How to continue meeting our energy needs without oil is a difficult problem, and the solution is a widespread and gradual switch to nuclear power in as many areas as current technologies allow, with investments in other renewable energy forms as they pertain to various locations (for example, thermal energy for the ring of fire, solar power in the southwest, hydroelectric power for the Mississippi, and wind farms up and down the East Coast).  Such a switch could provide jobs and incentives for science and technology training, both of which would have positive residual effects.  We should put such a system in place in as minimally-invasive a way as possible: encourage the free market to take up the mantle, pass the torch from federal to state and local governments.    
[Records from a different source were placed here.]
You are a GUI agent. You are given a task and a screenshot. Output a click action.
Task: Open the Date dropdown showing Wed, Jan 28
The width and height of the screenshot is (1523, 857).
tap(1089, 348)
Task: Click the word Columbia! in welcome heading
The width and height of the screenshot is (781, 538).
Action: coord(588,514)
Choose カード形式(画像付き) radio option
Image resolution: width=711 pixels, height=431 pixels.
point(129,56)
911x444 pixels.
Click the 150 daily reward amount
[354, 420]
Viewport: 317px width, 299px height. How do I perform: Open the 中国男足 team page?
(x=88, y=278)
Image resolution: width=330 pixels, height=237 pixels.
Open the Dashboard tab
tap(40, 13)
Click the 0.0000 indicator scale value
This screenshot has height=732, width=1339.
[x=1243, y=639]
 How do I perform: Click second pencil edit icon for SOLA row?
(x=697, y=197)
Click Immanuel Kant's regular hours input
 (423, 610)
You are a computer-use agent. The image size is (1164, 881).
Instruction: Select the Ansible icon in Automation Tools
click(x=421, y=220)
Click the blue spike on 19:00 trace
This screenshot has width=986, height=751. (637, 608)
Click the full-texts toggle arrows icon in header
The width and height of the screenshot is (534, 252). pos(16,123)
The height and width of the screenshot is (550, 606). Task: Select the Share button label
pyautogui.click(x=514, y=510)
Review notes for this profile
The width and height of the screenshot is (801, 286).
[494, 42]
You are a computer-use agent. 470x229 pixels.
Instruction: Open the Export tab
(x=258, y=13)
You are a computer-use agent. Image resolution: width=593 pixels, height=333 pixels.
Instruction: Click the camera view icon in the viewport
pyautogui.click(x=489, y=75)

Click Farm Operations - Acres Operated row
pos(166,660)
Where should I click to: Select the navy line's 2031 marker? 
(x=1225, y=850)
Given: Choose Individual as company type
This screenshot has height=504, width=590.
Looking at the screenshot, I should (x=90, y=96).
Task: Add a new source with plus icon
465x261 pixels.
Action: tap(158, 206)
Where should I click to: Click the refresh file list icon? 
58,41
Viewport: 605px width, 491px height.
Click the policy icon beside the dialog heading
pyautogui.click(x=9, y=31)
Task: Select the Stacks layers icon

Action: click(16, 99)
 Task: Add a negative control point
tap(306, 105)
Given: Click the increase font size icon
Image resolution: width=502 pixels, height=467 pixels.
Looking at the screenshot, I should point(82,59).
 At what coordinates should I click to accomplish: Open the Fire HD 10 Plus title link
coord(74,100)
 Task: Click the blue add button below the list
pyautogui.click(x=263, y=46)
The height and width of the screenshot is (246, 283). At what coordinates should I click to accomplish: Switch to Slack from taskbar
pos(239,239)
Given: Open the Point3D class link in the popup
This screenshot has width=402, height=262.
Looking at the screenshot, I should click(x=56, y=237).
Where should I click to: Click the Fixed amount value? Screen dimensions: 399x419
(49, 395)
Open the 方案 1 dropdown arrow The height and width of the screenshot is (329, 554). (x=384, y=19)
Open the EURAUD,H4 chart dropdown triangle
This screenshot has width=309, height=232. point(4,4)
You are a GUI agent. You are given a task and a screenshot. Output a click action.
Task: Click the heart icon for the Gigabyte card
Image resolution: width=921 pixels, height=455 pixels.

Politicians and citizens who are afraid of nuclear power point to the dangers of meltdowns and terrorism.  However, these dangers are misguided and overblown.  Nuclear power safety technologies today are marked improvements on those from the Twilight Zone, bomb-shelter building days.  Domestically located nuclear reactors are much safer than oil fields situated in the heartland of Islamofacism.  And having a domestic energy economy insulates us from the blowback resulting from our current addiction to Middle Eastern oil and corresponding political meddling in other countries's affairs.  

Making such a switch to a nuclear base politically palatable should be easy, but in a democracy, a necessary ingredient is good PR.  It's up to the American Media to make oil-drenched baby seals more inspiring than turbaned radicals with AK-47s.